Маг презрительно засмеялся:
— Глупая девочка! Ты сама согласилась, хотя как раз тебя мне нечем было вынудить исполнить обещание. Да я и не собирался, поскольку нельзя избавить от того, чего нет. На тебе нет проклятия! Я обманул тебя, это было забавно.
— Как нет проклятия?
— Ты бесстрашна просто от природы. Моя жена просто заметила это раньше всех и обронила ничего не значащие слова. Твоя храбрость внутри. И ты слишком самолюбива, чтобы бояться за других… Правда, теперь, признаю, ты научилась этому.
— Я не понимаю…
— Что тут понимать? Вспомни! Лучше всего страх чувствуют гиппогрифы, он сбегал всякий раз, как только ты боялась. Страх сначала умозрительный: «Ах, нехорошо так поступать!» — Маг скорчил рожу. Мимика его становилась все живее и ярче. — А потом за тех, кто рядом, ибо комфортнее быть вместе… Ну а уж после за того, кого любишь. Страшно настолько, что готов пожертвовать собой. И в конце концов страх за себя… Ты научилась этому, да только поздно…
Аррдеаниакас наконец шевельнулся. Худая рука с неровно обломанными ногтями сделала изгоняющий жест.
— Убирайтесь, вы оба. Мне от вас больше ничего не нужно…
Элия стиснула рот, потом вскинула голову и воскликнула хрипло:
— Вы бесчестный человек! — На побелевших губах расплывались алые отпечатки зубов.
— Поверь, в моем возрасте это всего лишь незначительные условности.
— Когда-то вы считались великим. Что должно произойти с человеком, чтобы он обратился в то, что вы есть сейчас?

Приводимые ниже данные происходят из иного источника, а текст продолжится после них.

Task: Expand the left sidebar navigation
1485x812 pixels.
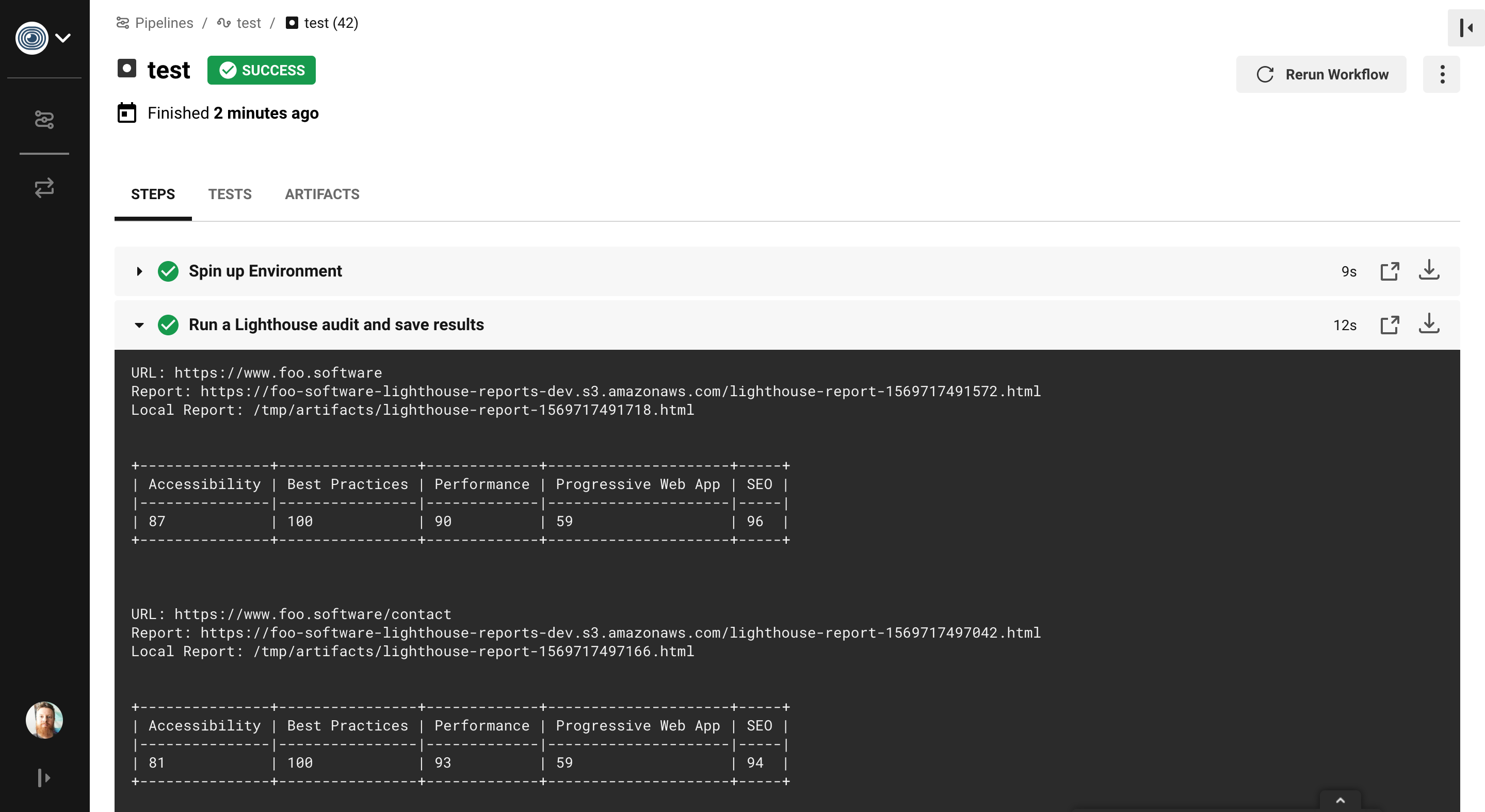Action: (x=44, y=778)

— Право, у меня нет ни малейшего желания ввязываться в нравоучительные дискуссии. Скажу просто — нужно всего лишь повзрослеть. Некоторым на это требуются дни, некоторым — века.
— А некоторым достаточно потерять на этом долгом пути что-то важное из своей души.
— Возможно. И поверь, жить станет гораздо легче.
— Лучше сдохнуть, чем жить так… — выдавил Брюс, тщетно скребясь о стену, как недодавленный таракан. Унизительно и мучительно. Да и патетика сказанного растаяла в двусмысленности.